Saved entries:
•••••
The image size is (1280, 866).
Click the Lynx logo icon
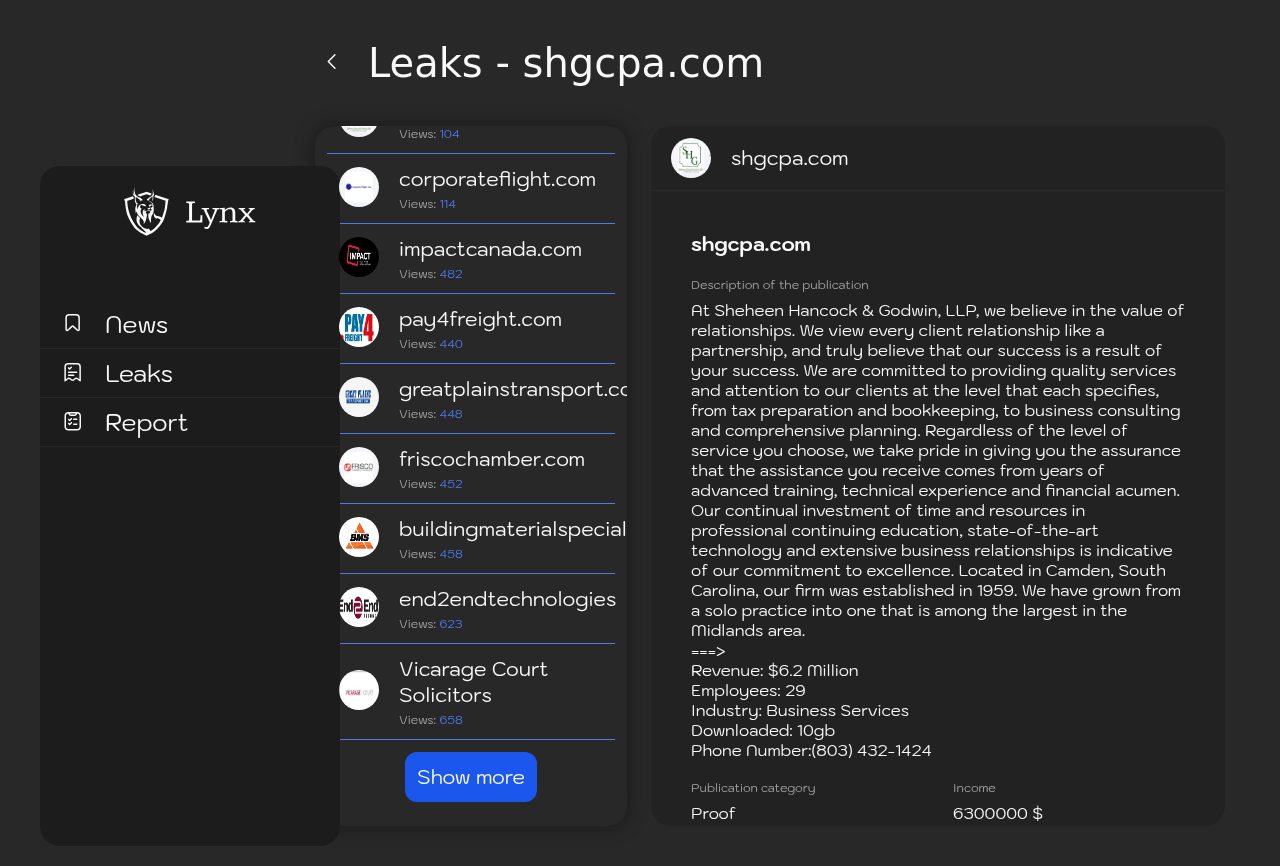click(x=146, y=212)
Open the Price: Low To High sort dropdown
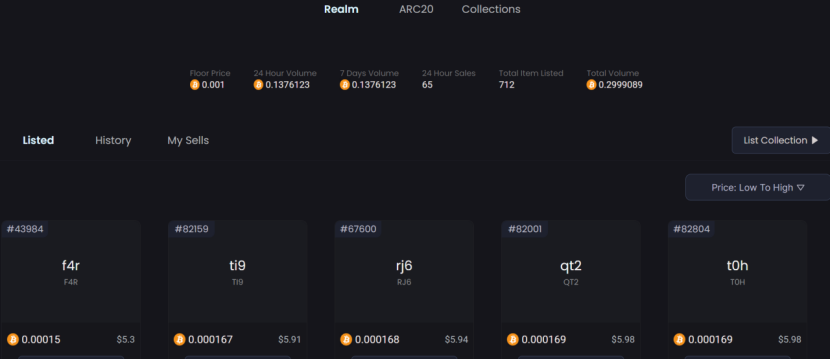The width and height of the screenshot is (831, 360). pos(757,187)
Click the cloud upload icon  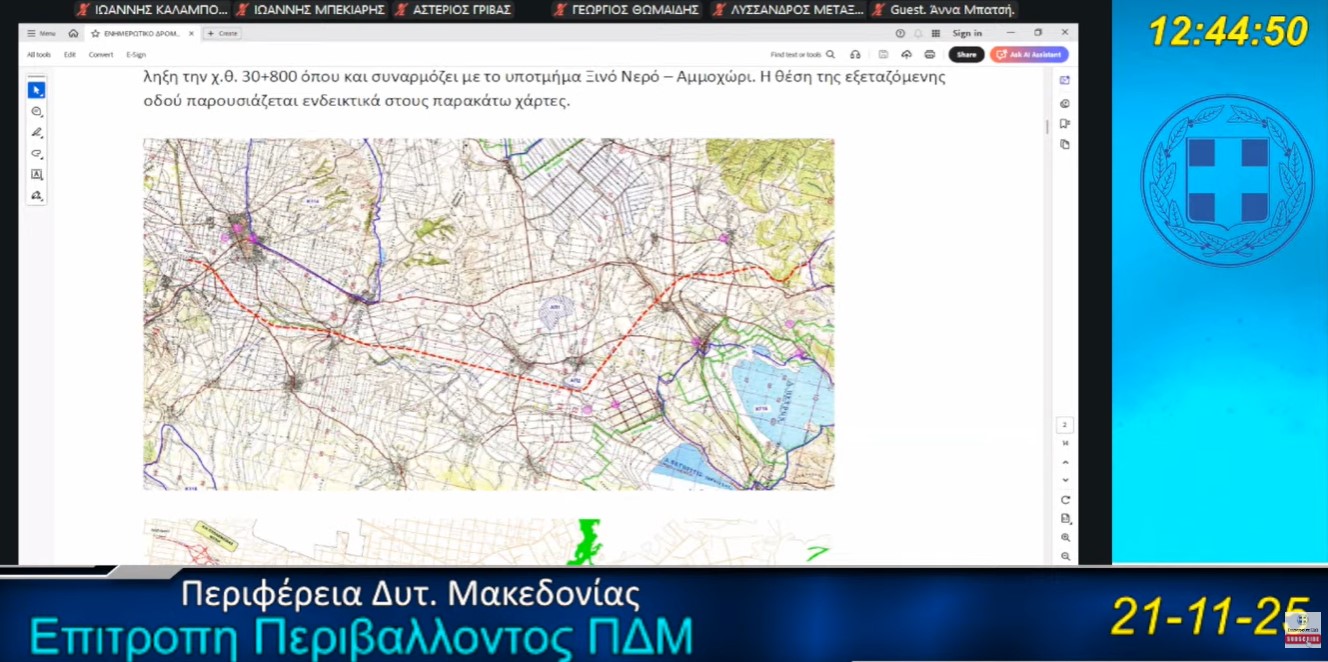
•••••
• **Exercise brief**: Your copy should restate every record word for word and contain no pictures.

• **Solution for this exercise**:
The image size is (1280, 866).
Click the Lynx logo icon
click(x=146, y=212)
Open the Price: Low To High sort dropdown
The width and height of the screenshot is (831, 360). pos(757,187)
Click the cloud upload icon  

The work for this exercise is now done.